I've used both, some fish look better with white/light substrate, others better with dark. Many fish tends to darken to match the tone of their surroundings - I love cardinals with dark substrate, their colours are more intense. Other fish look better with lighter colours, but if your lights are too bright, their colours may look washed out.

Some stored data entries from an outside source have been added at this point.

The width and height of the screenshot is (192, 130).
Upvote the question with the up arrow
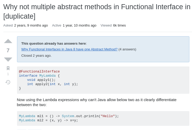coord(8,41)
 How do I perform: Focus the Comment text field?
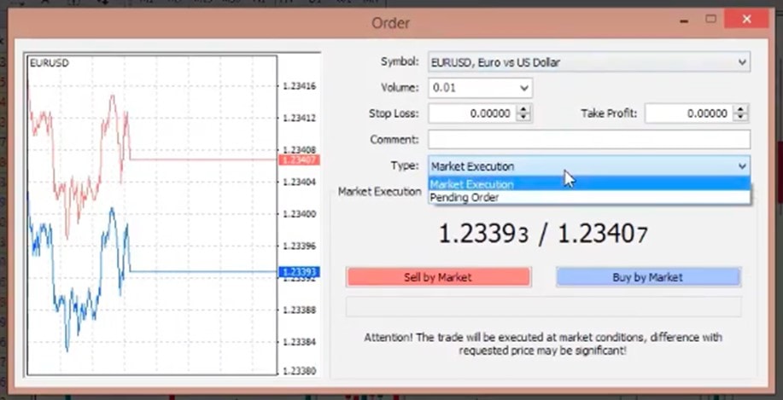pos(588,140)
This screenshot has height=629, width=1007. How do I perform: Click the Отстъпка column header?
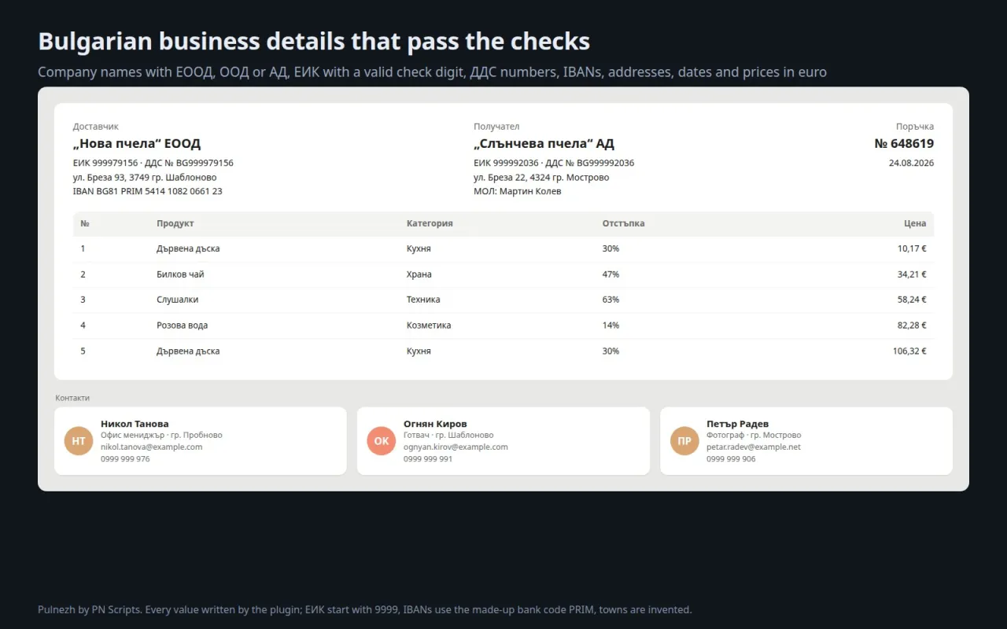623,223
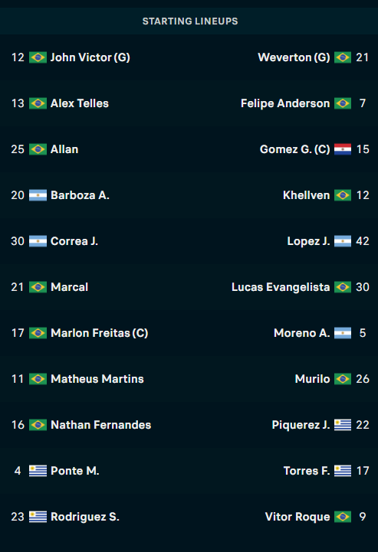Open Felipe Anderson's player profile
378x552 pixels.
tap(285, 103)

White silica sand tends to show built up algae more, but like target said, it shows dirt easier - which I like to make it easier to vacuum up debris/detritus.


----------



## Diztrbd1 (Apr 21, 2010)

Personally I like darker colored substrates myself. I feel it's best for the fish to try to mimic their natural environments as much as possible. One reason I don't like white sand is I think it keeps the tank way too bright for alot of fish, plus the other cons previously noted. I would say maybe listing what you plan to keep in the tank may help with suggestions.


----------



## Tazzy_toon (Jul 25, 2011)

I had white sand in a 3g tank and no matter how hard I tried I couldn't keep it clean. I prefer a darker color for a more natural look.


----------



## roshan (Jul 19, 2010)

thank you all for your suggestions, still undecided as to what fish i will be adding, probably community with Rainbows, Kribs, cories, maybe a Dwrf Gourami and Pleco (so far that is all i have decided on),.


----------



## Luke78 (Apr 24, 2010)

Just adding a bit more on to what has been said already,with some of the stock you have chosen they will redecorate the sand to their own liking Hope you dont mind seeing patches and sand mountains here and there.Would be tough to keep plants(if your going planted) rooted as well unless you surround the areas with rocks,stones,driftwood,or other decor.


----------



## Jasonator (Jul 12, 2011)

I have white in my 30gal and it's great, as there is 6 small fish in it.
I have white in my 10gal, and it's horrible!! - but 40 - 60 little endlers make a lot of little poop, and it really is impossible to keep up and make it stay nice... it seems every other day I'm sucking tiny poops out with airline tubing for a siphon and I don't much like getting a mouthful the odd time...

ewww too much information 

Use the poop vs shade of sand equation.


----------



## discuspaul (Jul 2, 2010)

My huge preference is white, hands down. Makes fish & plant colors really pop, easy to keep clean and looking good if you just follow a few little simple maintenance routines.
You just have to like the look - if you don't, then go with dark substrate.

As food for thought, here's my 75 gal low-tech planted discustank - set up over 1.5 years ago with PFS (from Langley By-Water):
Sept2011 pictures by discuspaul - Photobucket


----------



## crazy72 (Apr 22, 2010)

Personally I love my white sand. I agree that it might be a little more maintenance if you want your substrate to look immaculate, but I think it looks great.


----------



## jobber (May 14, 2010)

Franck, are those your beautiful lemon tetras?


----------



## roadrunner (Apr 25, 2010)

I have black sand in my betta 5G and I love it. I used to have white gravel and it showed all dirt and algae so I told myself no way I'm gonna go white again (neither gravel nor sand). I think white looks cool if you don't mind regular cleaning. 
I guess it depends what fish you want there and what sand will show their colour best. Final choice is yours


----------



## crazy72 (Apr 22, 2010)

jobber604 said:


> Franck, are those your beautiful lemon tetras?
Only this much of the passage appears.